#### WORK TO DO
1. From the bike clothing thread, copy the passage from "http://www.vibetheboutique.com/detail.aspx?ID=4154" to "the right direction.".
2. In the bike clothing thread, why does Christine put "LBS" in quotation marks? Answer in one to three sentences.
3. Write the next part of the bike clothing thread, picking up after its final post.

#### DOCUMENT TEXT
[BEGIN]

# blingy bike clothing



## Christine (Feb 11, 2004)

My "LBS" (in quotes b/c it's about 30 miles away) had some catalogs for a truly gorgeous, Italian-style line of duds well out of my current price range.......but not out of range for my sister, who wants to get an idea for Christmas.

Forgot the name of it, but it would be fun to have something truly fashionable enough for off the bike as well as on. I have _practical _stuff coming out my ears.

Does this clothing line sound familiar to anyone? I keep forgetting the names of the more interesting labels just b/c there's no sense in torturing myself


----------



## TVC15 (Jun 6, 2004)

Christine said:


> My "LBS" (in quotes b/c it's about 30 miles away) had some catalogs for a truly gorgeous, Italian-style line of duds well out of my current price range.......but not out of range for my sister, who wants to get an idea for Christmas.


Etxe Ondo?


----------



## chuky (Apr 3, 2005)

Definitely Etxe Ondo. The Rox jersey is a personal favorite of mine, and they make a really cute orange jacket that would look great with these (most flattering jeans ever):

http://www.vibetheboutique.com/detail.aspx?ID=4154

Contender in SLC has a ton of the Etxe Ondo women's clothing, and a lot of stylish biker girls that work there, too. They can definitely steer you in the right direction.

[END]

#### STORED DATA
[BEGIN]

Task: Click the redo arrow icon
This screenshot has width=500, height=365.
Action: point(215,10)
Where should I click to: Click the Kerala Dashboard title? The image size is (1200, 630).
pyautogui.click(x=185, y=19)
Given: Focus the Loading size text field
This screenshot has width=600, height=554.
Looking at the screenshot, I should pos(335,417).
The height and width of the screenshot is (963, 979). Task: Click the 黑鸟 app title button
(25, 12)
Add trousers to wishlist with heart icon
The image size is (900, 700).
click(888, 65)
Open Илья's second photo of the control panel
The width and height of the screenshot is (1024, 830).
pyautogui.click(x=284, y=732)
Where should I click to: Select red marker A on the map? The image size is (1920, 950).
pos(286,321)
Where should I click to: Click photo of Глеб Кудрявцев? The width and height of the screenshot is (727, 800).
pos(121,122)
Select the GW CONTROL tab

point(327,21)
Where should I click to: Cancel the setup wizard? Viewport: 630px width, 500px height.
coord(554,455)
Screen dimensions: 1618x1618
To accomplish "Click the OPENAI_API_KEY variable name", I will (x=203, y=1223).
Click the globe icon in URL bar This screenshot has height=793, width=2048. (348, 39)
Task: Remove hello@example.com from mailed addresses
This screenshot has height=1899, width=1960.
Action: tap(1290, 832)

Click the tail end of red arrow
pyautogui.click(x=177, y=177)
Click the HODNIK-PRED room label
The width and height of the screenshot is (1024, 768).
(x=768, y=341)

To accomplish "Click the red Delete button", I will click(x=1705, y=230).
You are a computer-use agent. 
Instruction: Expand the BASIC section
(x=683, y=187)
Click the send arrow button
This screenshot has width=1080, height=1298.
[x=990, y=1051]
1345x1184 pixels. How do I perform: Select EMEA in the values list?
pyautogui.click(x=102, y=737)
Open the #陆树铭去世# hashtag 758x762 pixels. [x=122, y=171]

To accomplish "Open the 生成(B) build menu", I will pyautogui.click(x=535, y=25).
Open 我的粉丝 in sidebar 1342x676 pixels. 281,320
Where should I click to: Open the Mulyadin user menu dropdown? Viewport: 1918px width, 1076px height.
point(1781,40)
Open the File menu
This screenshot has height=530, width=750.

[END]

#### OUTPUTS IN ORDER
1.
http://www.vibetheboutique.com/detail.aspx?ID=4154

Contender in SLC has a ton of the Etxe Ondo women's clothing, and a lot of stylish biker girls that work there, too. They can definitely steer you in the right direction.

2. She puts "LBS" in quotation marks because that shop is about 30 miles away from her.

3.
Cheers,
C


----------



## TVC15 (Jun 6, 2004)

chuky said:


> Definitely Etxe Ondo. The Rox jersey is a personal favorite of mine


Agreed. Christine, Team Estrogen carries a little bit of Etxe Ondo, including the overtly cool Rox jersey. They might be faster than a special order from your LBS.

Merry merry!


----------



## Christine (Feb 11, 2004)

oooh, skull and bunny jeans! :thumbsup: If they make me look like *that*, I'd say they're nice and flattering!  

Exte Ondo, huh? Sounds unanimous. Off to Google I go......thanks!


----------



## ohpossum (Dec 19, 2003)

chuky said:


> ....these (most flattering jeans ever):
> 
> http://www.vibetheboutique.com/detail.aspx?ID=4154
> 
> ...


Sweet Fancy Moses!!! $185??!! Think of the gear you could get with that!

A couple of King headsets (even the Pink ones)
_or_
A front King iso hub and some change left over for dinner and a movie
_or_
A little more than half of a Pike 454 U-Turn Air
_or_
Two and a half "Biker Chick" jerseys
_or_
9.25 Deore Deraileurs 
_or_ 
370 Kalloy Stems

ok, maybe you wouldn't want the last one, but still!!

op


----------



## Dwight Moody (Jan 10, 2004)

Christine said:


> oooh, skull and bunny jeans! :thumbsup: If they make me look like *that*, I'd say they're nice and flattering!


I don't know what you look like now, but the woman in those jeans looked like crap. Hipless, starved crap. And the low rise look makes everyone's ass look too flat.


----------



## irieness (Feb 22, 2004)

that bunny on the pocket reminds me of Frankie in Donnie Darko...


----------



## chuky (Apr 3, 2005)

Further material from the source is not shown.